_EXERCISE AIM_
When you spot the word "each" in a line of the data below, copy that line.

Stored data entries

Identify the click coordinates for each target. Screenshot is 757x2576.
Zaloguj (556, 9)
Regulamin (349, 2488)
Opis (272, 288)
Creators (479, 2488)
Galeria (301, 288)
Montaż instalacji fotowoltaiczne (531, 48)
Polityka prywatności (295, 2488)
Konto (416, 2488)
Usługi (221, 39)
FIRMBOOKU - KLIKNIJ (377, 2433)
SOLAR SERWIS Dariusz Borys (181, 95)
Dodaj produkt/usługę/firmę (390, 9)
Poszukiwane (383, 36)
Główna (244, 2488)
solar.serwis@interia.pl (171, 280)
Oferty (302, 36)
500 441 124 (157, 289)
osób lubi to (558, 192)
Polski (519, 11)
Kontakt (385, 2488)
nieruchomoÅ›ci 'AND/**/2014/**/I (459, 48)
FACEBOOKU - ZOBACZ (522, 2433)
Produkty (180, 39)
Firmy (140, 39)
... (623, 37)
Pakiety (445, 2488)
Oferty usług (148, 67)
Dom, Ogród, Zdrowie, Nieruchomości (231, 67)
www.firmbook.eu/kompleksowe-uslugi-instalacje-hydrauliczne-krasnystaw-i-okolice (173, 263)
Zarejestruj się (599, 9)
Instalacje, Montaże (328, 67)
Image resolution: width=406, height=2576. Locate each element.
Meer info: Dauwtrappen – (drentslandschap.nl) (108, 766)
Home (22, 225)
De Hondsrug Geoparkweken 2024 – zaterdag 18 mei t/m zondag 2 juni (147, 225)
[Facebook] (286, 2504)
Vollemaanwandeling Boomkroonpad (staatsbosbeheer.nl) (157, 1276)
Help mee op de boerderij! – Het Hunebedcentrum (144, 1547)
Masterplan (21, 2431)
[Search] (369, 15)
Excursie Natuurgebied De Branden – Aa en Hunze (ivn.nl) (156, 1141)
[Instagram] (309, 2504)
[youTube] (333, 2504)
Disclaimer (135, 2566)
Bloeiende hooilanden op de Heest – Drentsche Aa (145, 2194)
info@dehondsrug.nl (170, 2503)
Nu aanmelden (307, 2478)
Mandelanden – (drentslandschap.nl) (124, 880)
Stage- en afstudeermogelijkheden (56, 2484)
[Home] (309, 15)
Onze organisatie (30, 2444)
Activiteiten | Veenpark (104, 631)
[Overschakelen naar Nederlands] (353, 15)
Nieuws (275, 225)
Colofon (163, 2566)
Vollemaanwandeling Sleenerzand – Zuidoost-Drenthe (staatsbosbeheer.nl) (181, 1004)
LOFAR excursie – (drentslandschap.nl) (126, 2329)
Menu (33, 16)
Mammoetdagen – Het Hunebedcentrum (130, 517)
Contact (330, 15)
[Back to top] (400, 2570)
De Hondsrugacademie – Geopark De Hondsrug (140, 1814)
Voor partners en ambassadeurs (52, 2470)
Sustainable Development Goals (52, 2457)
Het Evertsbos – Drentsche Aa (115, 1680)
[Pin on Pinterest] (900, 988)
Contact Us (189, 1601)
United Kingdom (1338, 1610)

_EXERCISE RESPONSE_
Identify the click coordinates for each target. Screenshot is 757x2576.
Image resolution: width=406, height=2576. Locate each element.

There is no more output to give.